Saved data >>
========

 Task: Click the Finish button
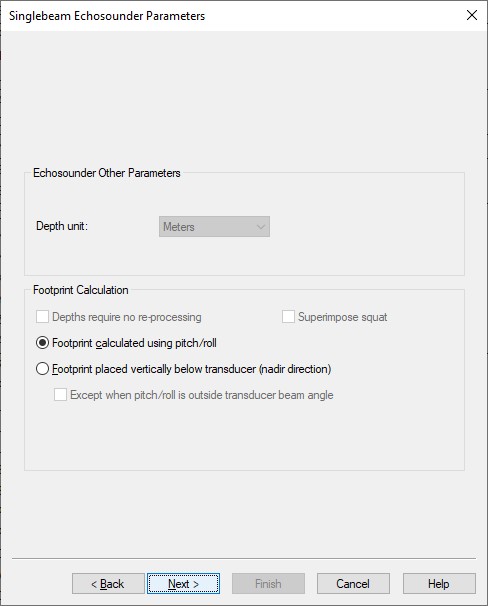(268, 584)
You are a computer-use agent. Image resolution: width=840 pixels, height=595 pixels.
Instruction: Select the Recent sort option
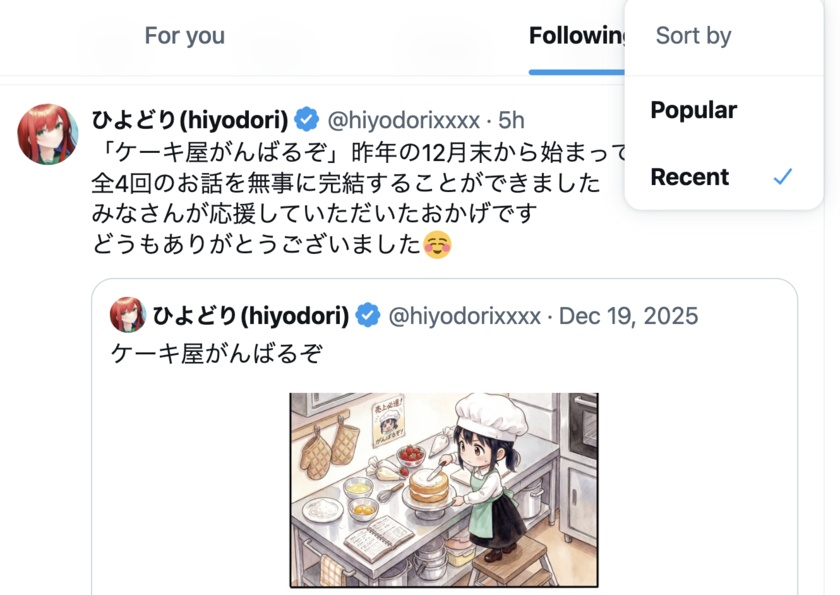coord(723,177)
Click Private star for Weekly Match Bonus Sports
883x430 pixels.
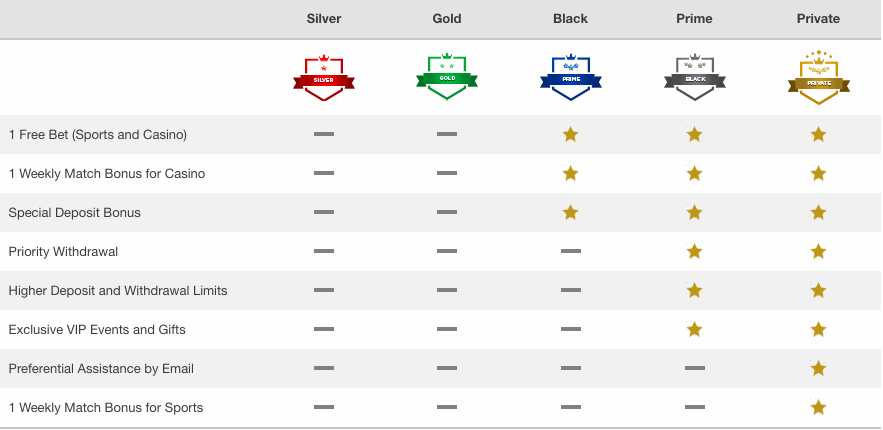tap(818, 407)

========

Direction >> Return the listing exactly as it stands, starting with the line that contains "You are a computer-use" and going on through the end of the listing. Leave the pictures out.

Response for this exercise >>
You are a computer-use agent. Image resolution: width=840 pixels, height=595 pixels.
Instruction: Select the Recent sort option
coord(723,177)
Click Private star for Weekly Match Bonus Sports
883x430 pixels.
tap(818, 407)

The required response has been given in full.